▶ _Kutipan Teks_

:::::

Waisak 2569 BE/2025 di Sulawesi Selatan tidak hanya bermakna ritual keagamaan, tetapi juga menjadi momentum kolaborasi antara umat, pemerintah, dan lembaga sosial. Dalam rangkaian Bulan Bakti Permabudhi, kegiatan donor darah, pemeriksaan dan konsultasi kesehatan, serta edukasi kesehatan digelar oleh Persatuan Umat Buddha Indonesia (Permabudhi) Sulsel.
Kegiatan ini turut dihadiri oleh Pembimas Buddha Kanwil Kemenag Sulsel, Sumarjo, S.Ag., M.M., sebagai bentuk dukungan dan sinergi antara negara dan umat.

:::::

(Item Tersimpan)
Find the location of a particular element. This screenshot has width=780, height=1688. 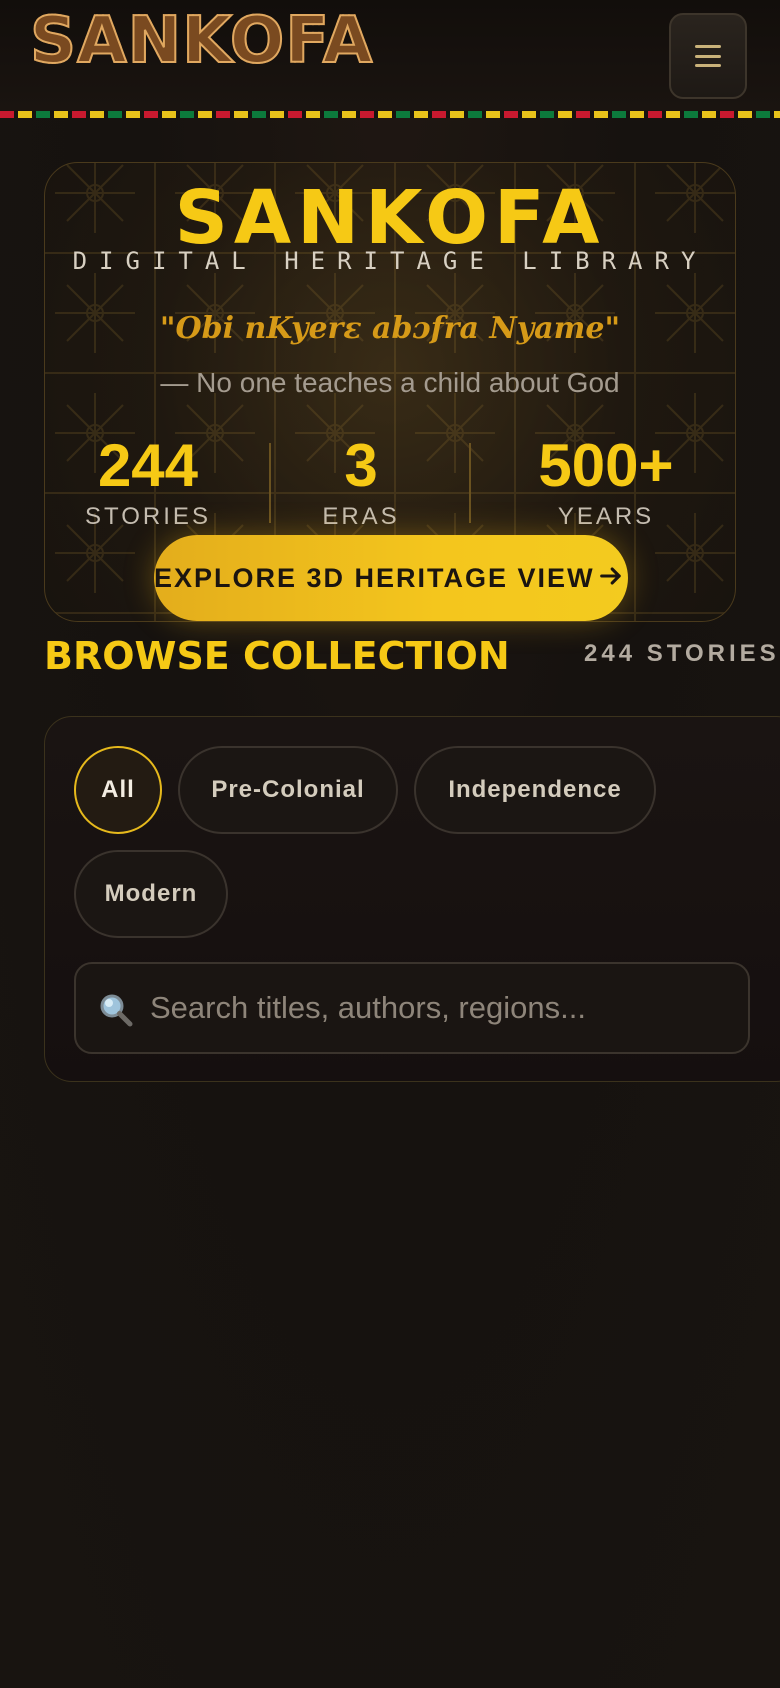

filter-chip-independence: Independence is located at coordinates (535, 790).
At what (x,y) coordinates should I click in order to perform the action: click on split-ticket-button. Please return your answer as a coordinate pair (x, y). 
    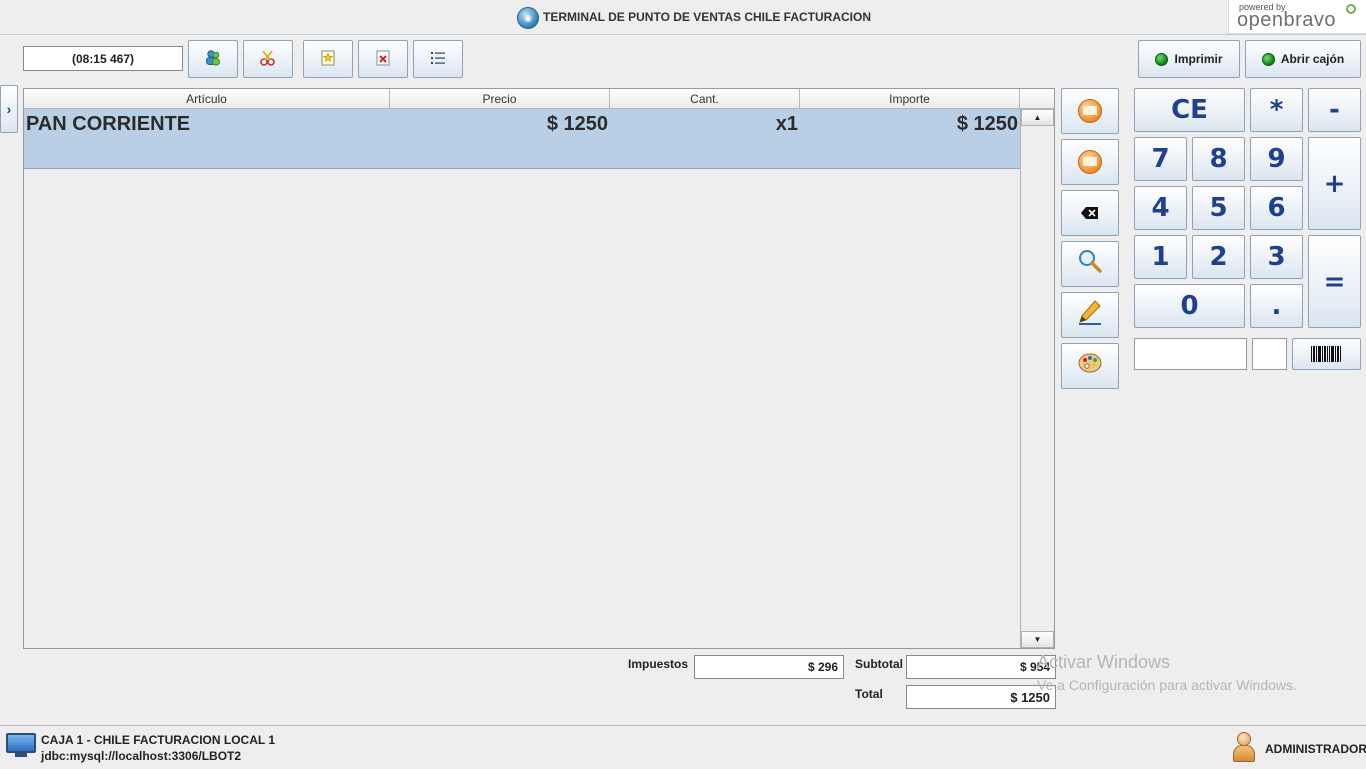
    Looking at the image, I should click on (268, 59).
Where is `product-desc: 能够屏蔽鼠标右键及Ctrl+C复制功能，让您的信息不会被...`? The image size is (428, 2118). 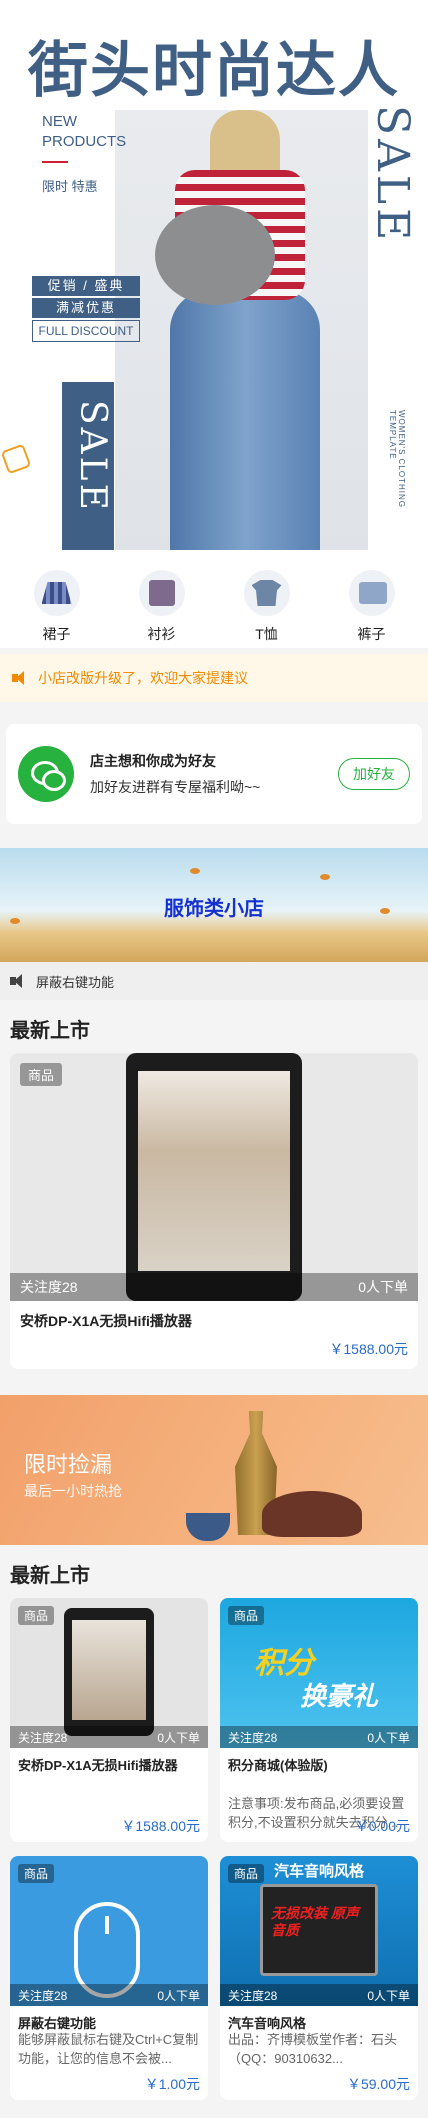
product-desc: 能够屏蔽鼠标右键及Ctrl+C复制功能，让您的信息不会被... is located at coordinates (108, 2049).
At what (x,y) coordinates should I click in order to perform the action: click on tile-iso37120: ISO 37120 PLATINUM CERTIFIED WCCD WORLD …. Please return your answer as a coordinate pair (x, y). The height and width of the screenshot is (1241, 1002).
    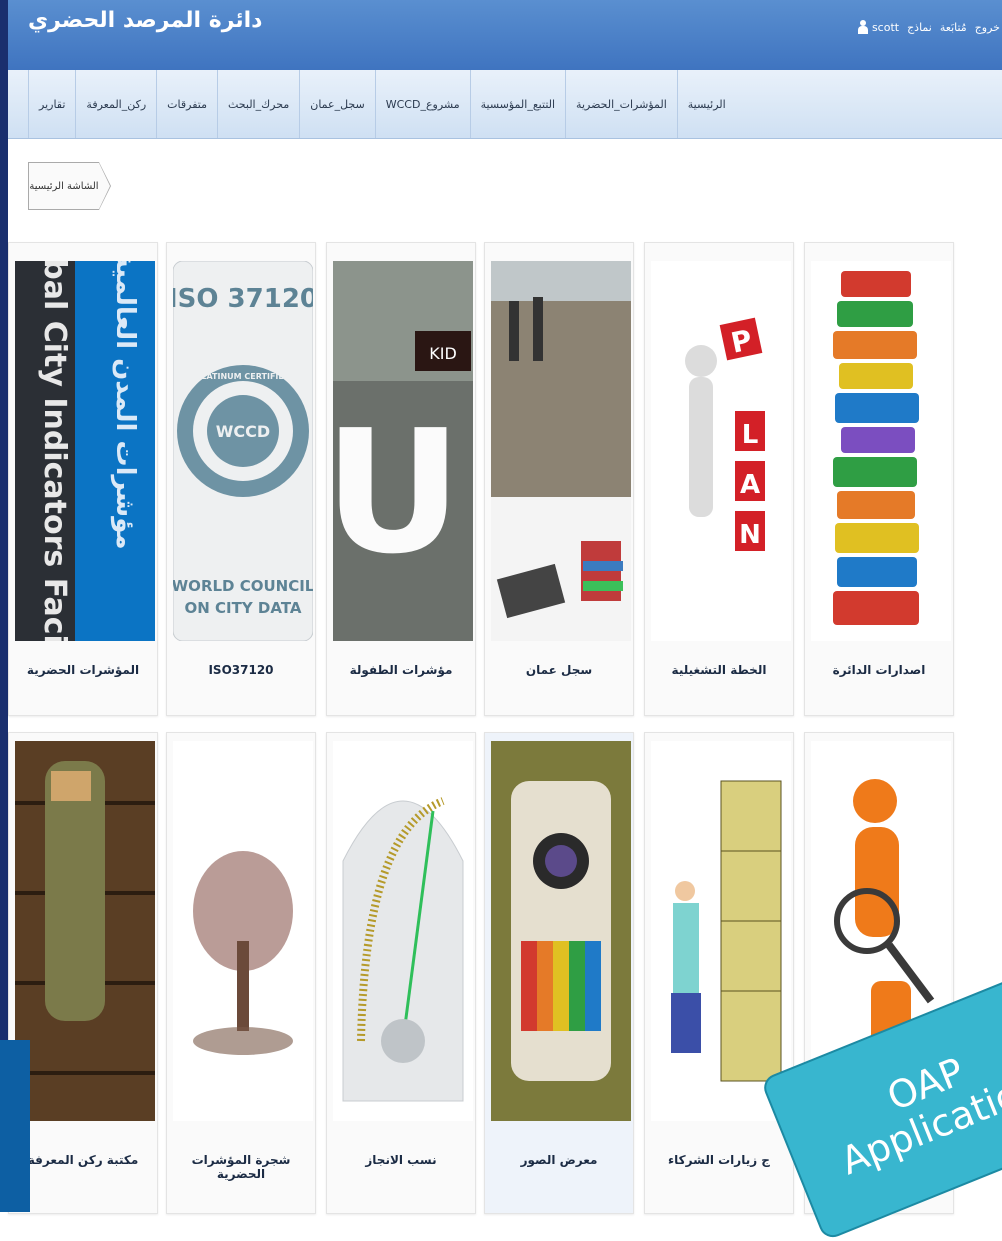
    Looking at the image, I should click on (241, 479).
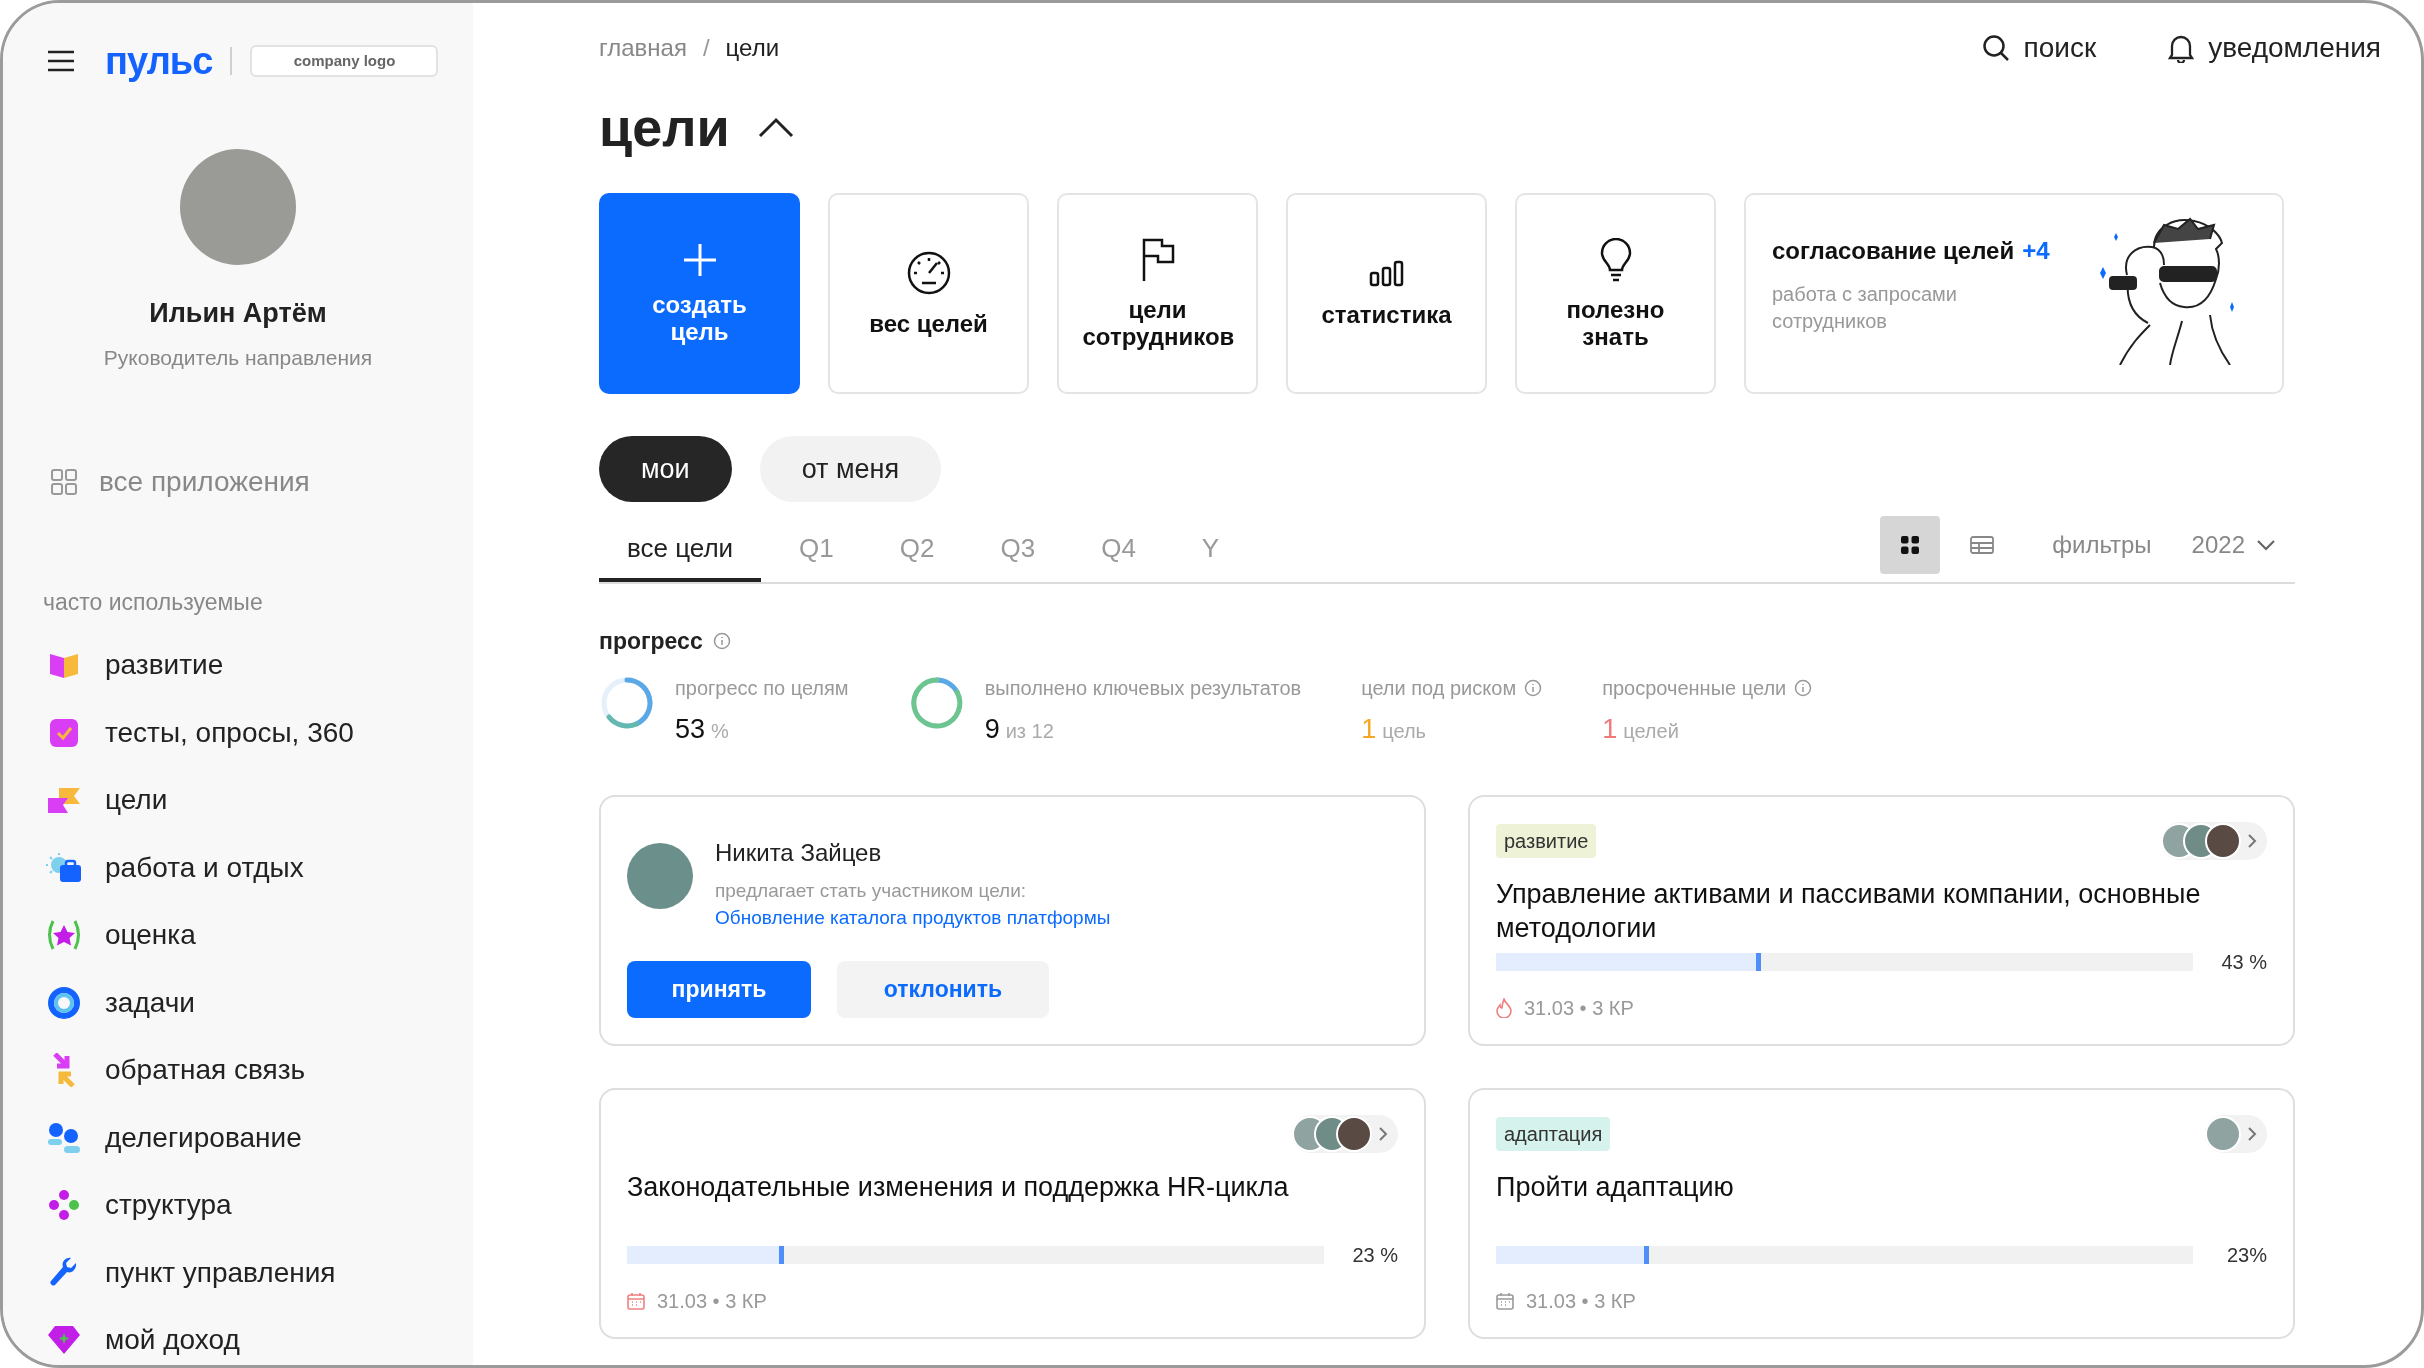 Image resolution: width=2424 pixels, height=1368 pixels. What do you see at coordinates (2014, 294) in the screenshot?
I see `approval-banner: согласование целей +4 работа с запросами сотрудников` at bounding box center [2014, 294].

:::::

▶ _Pertanyaan tentang Materi_
• A. Dalam teks tentang Waisak di Sulawesi Selatan, organisasi apa yang menggelar kegiatan donor darah serta pemeriksaan dan konsultasi kesehatan?
• B. Tolong tulis ulang bagian teks tentang Waisak di Sulawesi Selatan dari "Kegiatan ini turut" sampai "negara dan umat." tanpa perubahan apa pun.

▶ _Hasil Tiap Tugas_
• A. Persatuan Umat Buddha Indonesia (Permabudhi) Sulsel.

• B.
Kegiatan ini turut dihadiri oleh Pembimas Buddha Kanwil Kemenag Sulsel, Sumarjo, S.Ag., M.M., sebagai bentuk dukungan dan sinergi antara negara dan umat.